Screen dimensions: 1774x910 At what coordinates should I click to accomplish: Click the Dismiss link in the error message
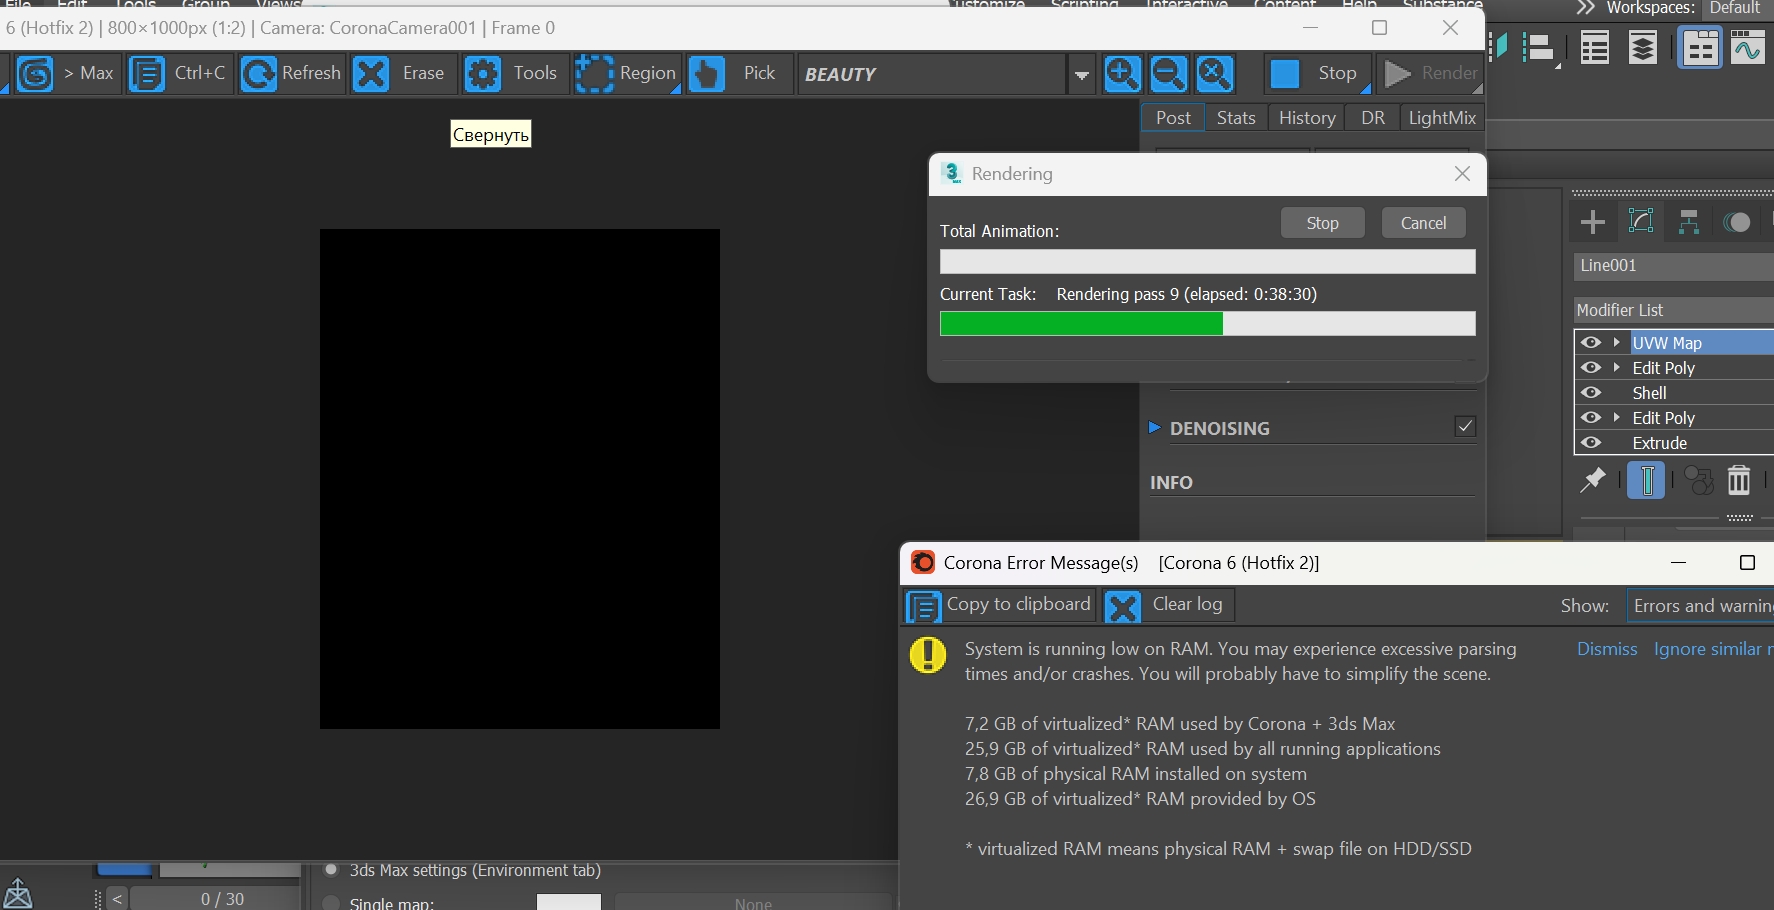pyautogui.click(x=1607, y=649)
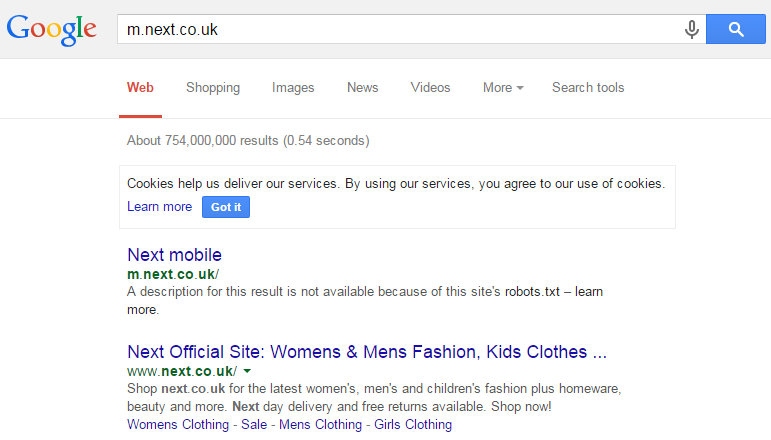Open the Sale sitelink
Viewport: 771px width, 440px height.
pyautogui.click(x=254, y=424)
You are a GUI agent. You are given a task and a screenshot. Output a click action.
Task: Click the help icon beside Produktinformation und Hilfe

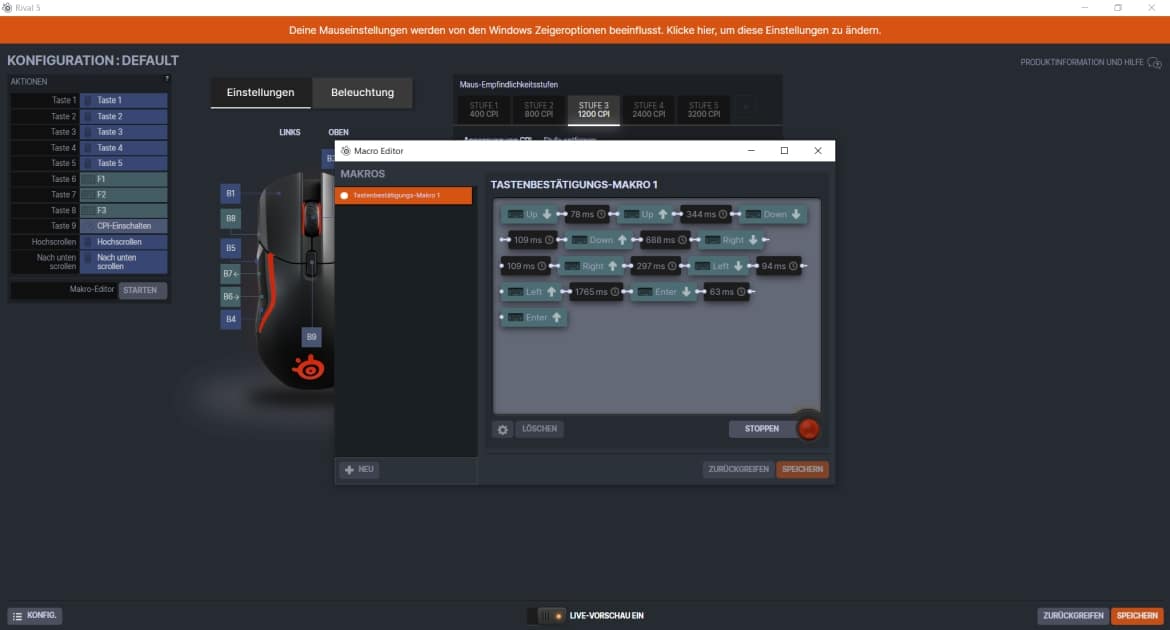1154,63
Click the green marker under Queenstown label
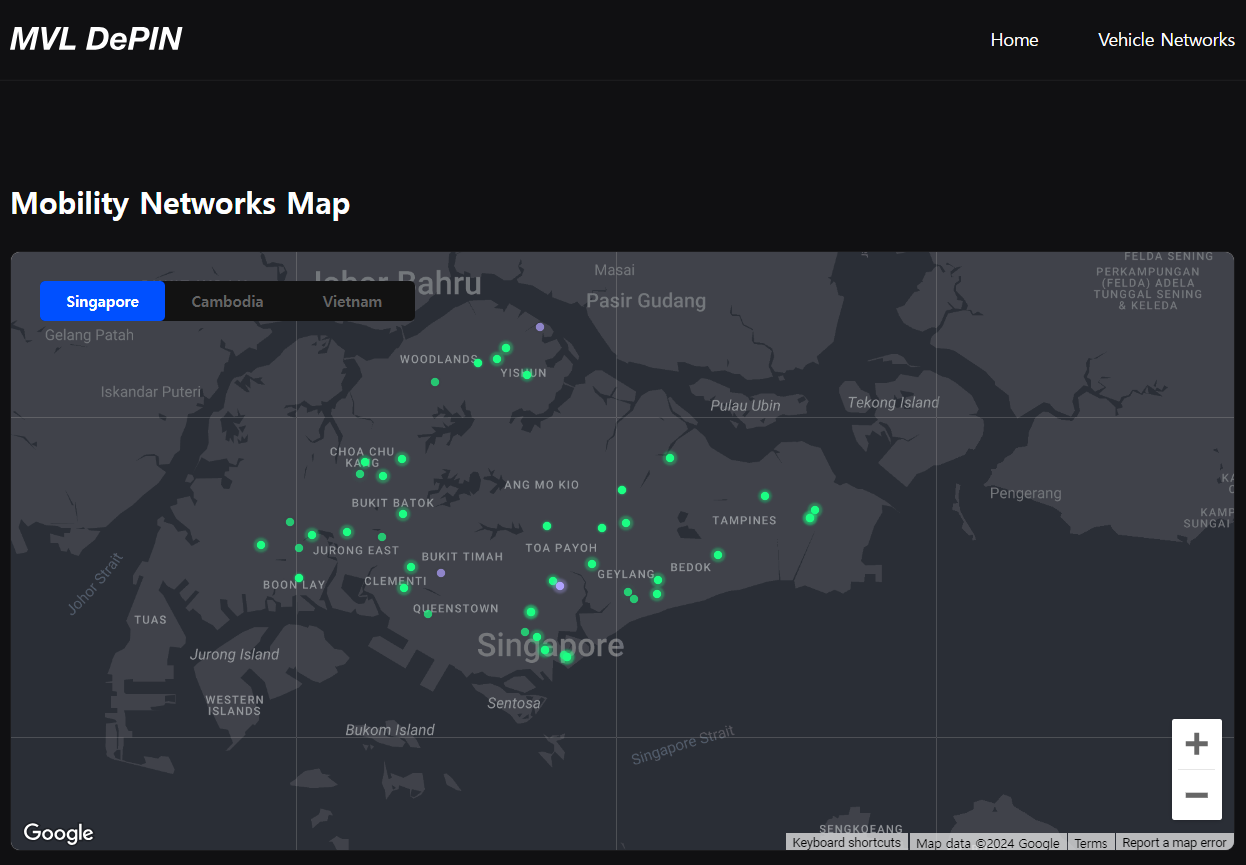The height and width of the screenshot is (865, 1246). [x=428, y=614]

----

Set down the lines of the records above exactly, apart from the pictures.

Screen dimensions: 1774x910 At what coordinates should I click to accomplish: Click the Dismiss link in the error message
pyautogui.click(x=1607, y=649)
Open the Sale sitelink
Viewport: 771px width, 440px height.
pyautogui.click(x=254, y=424)
You are a GUI agent. You are given a task and a screenshot. Output a click action.
Task: Click the help icon beside Produktinformation und Hilfe

1154,63
Click the green marker under Queenstown label
The height and width of the screenshot is (865, 1246). [x=428, y=614]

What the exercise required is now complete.